I've come across this Hackerrank problem and the regex should match string between the HTML tags. The regex and the string is
String str="<h1>Hello World!</h1>";
String regex="<(.+)>([^<]+)</\\1>";
Also what if the 'str' has more than one HTML tags like String str="<h1><h1>Hello World!</h1></h1>"
and how ([^<]+)
catches this 'str'.
My question is how ([^<]+)
matches the 'str' and not ([a-zA-Z]+)
.
Here if the full source code :
import java.util.regex.Matcher;
import java.util.regex.Pattern;
/* Solution assumes we can't have the symbol "<" as text between tags */
public class Solution{
public static void main(String[] args){
Scanner scan = new Scanner(System.in);
int testCases = Integer.parseInt(scan.nextLine());
while (testCases-- > 0) {
String line = scan.nextLine();
boolean matchFound = false;
Pattern r = Pattern.compile(regex);
Matcher m = r.matcher(line);
while (m.find()) {
System.out.println(m.group(2));
matchFound = true;
}
if ( ! matchFound) {
System.out.println("None");
}
}
}
}
Don't mind if I'm stupid to ask this question and thank you in advance!

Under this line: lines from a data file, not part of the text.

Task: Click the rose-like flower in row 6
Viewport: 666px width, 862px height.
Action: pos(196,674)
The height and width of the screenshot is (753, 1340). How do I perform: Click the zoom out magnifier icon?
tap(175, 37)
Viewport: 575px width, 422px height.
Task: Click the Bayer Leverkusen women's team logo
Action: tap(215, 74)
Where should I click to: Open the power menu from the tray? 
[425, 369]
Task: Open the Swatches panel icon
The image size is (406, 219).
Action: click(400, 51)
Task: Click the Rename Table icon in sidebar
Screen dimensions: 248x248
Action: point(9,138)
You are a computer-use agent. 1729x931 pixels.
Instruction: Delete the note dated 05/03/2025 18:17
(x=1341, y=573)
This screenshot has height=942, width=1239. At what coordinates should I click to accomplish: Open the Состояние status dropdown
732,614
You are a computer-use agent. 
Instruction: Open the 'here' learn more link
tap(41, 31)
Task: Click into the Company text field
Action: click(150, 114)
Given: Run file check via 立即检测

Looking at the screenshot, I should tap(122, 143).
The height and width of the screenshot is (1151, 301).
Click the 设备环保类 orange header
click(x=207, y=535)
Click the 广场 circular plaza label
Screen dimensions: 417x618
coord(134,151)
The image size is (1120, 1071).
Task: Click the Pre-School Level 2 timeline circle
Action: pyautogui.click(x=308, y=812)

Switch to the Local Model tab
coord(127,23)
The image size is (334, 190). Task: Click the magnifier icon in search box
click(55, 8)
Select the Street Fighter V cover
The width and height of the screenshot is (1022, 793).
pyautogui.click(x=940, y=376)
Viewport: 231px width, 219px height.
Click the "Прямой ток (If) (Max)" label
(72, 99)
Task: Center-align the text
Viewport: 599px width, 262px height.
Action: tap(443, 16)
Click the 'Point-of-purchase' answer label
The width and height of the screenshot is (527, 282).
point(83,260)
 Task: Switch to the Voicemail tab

This regex guarantees that your string only contains one tag, assuming well formed HTML input.
The initial <(.+)>
captures the name of your tag. The capture group will also get any attributes it can. Since +
is a greedy quantifier, it will capture multiple tags if it can.
The trailing </\\1>
matches against whatever the first group captured. That's why, if your HTML is well formed, the expression won't capture multiple tags or tags with attributes:
- Opening tag
<h1>
, closing tag</h1>
✓ - Opening tag
<h1 attr="value">
, closing tag</h1>
, but expecting</h1 attr="value">
- Opening tag
<h1><h2>
, closing tag</h2></h1>
, but expecting</h1><h2>
That's why the tag can be matche with .+
rather safely, while the contents must be matched with [^<]+
. You want to make sure you don't grab any stay tags in the content, but any other character at all is allowed. [^<]+
(pronounced. "not <
, at least once) allows things like !
, while [A-za-z]
certainly would not.